How to Use Calming Pheromones
Calming pheromones for cats and dogs come in different formats. Plug-in diffusers are great for use in the home, but if you want similar benefits when you’re traveling with your pet, you will need to use collars, sprays or wipes. Collars come in sizes for puppies and adult dogs, and Dr. Tynes says that they should be changed each month.
Dr. Tynes recommends calming pheromone wipes or sprays when transporting your pets, going on trips to the vet or when you’re on vacation. For cats, “Apply the spray to a blanket, bandana or even your own clothing about 10 minutes before you introduce the cat to the carrier or in the car,” Dr. Tynes says. “After administration, the pheromone will be present for approximately four hours.”

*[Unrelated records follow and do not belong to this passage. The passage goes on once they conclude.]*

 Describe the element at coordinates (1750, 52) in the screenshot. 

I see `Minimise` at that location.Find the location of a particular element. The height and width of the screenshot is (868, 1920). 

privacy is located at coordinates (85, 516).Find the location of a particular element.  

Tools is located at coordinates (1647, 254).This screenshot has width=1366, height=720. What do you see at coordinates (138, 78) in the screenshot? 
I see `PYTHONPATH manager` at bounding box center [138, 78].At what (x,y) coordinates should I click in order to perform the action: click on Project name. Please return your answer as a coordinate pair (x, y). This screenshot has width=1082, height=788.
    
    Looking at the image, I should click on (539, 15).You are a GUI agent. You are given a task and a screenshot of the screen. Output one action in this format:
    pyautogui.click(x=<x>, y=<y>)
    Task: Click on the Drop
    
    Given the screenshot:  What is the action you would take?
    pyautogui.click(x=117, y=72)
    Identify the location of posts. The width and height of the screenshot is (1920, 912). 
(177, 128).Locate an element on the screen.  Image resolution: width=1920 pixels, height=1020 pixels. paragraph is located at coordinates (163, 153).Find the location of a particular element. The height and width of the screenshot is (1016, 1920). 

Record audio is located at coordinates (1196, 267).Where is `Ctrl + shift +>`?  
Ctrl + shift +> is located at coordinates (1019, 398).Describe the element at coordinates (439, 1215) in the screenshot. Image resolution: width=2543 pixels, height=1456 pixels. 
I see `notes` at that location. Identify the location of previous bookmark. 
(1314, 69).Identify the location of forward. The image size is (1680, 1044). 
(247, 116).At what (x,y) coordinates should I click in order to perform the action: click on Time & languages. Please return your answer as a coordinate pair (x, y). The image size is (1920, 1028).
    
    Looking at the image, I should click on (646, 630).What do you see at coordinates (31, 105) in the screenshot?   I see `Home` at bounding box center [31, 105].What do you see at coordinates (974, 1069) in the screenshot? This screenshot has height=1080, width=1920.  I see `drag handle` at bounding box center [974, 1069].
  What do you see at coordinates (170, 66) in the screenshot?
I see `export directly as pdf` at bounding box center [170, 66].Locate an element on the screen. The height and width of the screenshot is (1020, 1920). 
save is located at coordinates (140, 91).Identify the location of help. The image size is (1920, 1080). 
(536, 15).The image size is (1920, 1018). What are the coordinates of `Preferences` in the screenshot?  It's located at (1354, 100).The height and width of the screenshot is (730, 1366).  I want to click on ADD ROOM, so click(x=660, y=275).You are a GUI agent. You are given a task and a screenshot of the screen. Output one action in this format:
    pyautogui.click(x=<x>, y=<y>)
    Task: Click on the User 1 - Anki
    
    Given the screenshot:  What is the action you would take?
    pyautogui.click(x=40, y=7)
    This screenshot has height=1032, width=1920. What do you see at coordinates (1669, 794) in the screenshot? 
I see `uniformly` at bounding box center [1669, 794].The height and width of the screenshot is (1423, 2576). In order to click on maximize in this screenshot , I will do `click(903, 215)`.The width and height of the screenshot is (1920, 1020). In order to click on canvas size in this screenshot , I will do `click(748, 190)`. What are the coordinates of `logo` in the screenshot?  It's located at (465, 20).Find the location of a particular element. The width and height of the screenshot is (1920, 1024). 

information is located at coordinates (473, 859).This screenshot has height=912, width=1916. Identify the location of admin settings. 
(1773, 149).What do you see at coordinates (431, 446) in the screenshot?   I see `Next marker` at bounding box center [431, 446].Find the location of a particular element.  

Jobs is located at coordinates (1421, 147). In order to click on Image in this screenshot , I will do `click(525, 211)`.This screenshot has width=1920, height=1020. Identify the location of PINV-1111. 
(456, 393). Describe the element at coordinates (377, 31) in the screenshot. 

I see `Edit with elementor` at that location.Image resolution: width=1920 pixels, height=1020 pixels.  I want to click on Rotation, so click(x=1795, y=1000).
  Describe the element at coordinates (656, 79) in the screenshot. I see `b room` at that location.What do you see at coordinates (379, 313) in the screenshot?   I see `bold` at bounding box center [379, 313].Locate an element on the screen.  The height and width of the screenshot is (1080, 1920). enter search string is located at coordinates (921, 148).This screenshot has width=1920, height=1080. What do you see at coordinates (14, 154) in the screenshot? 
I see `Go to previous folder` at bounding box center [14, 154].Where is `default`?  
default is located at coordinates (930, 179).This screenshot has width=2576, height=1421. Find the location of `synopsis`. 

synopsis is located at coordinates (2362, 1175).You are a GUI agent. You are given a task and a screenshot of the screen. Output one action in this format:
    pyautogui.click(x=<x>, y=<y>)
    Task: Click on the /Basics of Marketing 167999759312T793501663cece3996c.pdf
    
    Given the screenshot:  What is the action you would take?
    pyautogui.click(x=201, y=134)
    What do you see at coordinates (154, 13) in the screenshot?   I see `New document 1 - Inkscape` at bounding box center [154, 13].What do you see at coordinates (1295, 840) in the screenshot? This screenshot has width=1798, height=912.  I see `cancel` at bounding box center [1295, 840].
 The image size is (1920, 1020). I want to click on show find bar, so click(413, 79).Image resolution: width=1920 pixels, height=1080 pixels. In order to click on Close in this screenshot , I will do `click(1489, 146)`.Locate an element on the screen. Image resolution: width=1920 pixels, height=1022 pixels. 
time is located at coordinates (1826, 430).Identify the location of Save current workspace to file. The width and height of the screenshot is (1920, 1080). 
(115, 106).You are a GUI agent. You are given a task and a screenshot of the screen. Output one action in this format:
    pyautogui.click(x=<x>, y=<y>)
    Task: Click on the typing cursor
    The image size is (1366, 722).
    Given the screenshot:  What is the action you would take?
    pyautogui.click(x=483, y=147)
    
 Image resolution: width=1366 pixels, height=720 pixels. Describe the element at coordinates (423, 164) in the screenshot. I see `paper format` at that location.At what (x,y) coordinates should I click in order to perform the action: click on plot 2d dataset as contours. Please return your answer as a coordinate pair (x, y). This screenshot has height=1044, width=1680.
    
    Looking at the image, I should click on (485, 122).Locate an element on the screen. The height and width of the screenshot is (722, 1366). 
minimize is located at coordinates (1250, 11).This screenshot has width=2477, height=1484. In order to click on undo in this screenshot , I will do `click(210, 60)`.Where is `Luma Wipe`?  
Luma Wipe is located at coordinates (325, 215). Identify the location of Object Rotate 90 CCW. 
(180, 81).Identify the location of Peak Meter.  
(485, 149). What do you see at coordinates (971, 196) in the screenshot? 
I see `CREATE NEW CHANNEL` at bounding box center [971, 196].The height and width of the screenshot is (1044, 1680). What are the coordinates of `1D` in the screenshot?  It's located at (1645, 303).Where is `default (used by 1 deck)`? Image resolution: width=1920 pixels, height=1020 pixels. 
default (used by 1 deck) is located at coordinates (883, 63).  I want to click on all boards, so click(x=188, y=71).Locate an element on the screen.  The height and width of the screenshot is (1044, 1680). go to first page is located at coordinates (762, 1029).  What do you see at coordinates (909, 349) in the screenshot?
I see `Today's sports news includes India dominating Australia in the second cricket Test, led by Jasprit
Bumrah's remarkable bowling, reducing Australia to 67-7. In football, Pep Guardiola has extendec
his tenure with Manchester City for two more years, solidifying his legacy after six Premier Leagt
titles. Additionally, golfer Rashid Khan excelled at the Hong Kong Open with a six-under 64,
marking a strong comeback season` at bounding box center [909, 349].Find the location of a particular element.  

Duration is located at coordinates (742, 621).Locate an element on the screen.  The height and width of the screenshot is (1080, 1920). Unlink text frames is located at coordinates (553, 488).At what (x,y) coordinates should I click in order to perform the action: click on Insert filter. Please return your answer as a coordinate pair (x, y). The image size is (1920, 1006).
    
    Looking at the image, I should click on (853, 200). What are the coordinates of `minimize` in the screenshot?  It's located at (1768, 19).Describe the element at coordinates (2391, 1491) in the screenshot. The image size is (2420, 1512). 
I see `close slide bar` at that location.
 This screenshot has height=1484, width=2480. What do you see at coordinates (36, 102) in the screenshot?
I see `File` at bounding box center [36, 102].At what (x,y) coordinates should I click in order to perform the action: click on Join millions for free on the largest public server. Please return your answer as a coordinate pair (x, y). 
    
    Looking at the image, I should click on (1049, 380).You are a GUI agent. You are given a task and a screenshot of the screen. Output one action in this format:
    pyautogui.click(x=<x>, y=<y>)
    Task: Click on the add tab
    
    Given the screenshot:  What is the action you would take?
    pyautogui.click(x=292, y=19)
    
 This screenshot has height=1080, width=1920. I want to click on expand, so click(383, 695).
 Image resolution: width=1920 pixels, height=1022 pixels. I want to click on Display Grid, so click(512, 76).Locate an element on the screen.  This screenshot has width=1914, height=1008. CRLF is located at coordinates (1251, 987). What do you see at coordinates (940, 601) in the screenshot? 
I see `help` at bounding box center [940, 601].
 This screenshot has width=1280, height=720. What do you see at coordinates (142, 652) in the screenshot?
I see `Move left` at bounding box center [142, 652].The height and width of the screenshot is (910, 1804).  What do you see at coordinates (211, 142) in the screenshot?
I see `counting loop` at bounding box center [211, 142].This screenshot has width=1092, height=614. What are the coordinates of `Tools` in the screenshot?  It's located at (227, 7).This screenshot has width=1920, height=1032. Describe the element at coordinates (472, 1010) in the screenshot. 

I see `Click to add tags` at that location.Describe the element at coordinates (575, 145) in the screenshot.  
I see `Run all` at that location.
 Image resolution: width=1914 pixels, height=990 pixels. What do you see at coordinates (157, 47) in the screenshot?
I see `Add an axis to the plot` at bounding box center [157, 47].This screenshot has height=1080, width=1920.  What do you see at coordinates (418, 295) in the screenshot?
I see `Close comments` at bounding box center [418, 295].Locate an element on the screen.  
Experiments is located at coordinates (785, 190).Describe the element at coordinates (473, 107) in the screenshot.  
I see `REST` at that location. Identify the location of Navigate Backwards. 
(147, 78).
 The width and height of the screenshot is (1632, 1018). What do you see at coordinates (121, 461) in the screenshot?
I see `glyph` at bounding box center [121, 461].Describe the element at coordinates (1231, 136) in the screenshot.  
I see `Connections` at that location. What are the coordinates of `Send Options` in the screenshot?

A Few Things to Keep in Mind
Because cat and dog pheromones do not require absorption into the bloodstream nor metabolism by the animal to have an effect, they are very safe for animals of any age, regardless of state of health, and are safe to use with any other medication that an animal may be receiving, says Dr. Tynes. However, dog and cat pheromones should not be seen as the magic solution for behavior problems. “Pheromones don’t ‘fail to work,’ but they may simply be insufficient alone to completely resolve a problem,” Dr. Tynes says.
“An appropriate behavior modification program including positive reinforcement for appropriate behavior and desensitization along with counter-conditioning to help the pet get over its fears or anxiety regarding certain situations will also be necessary,” Dr. Tynes adds.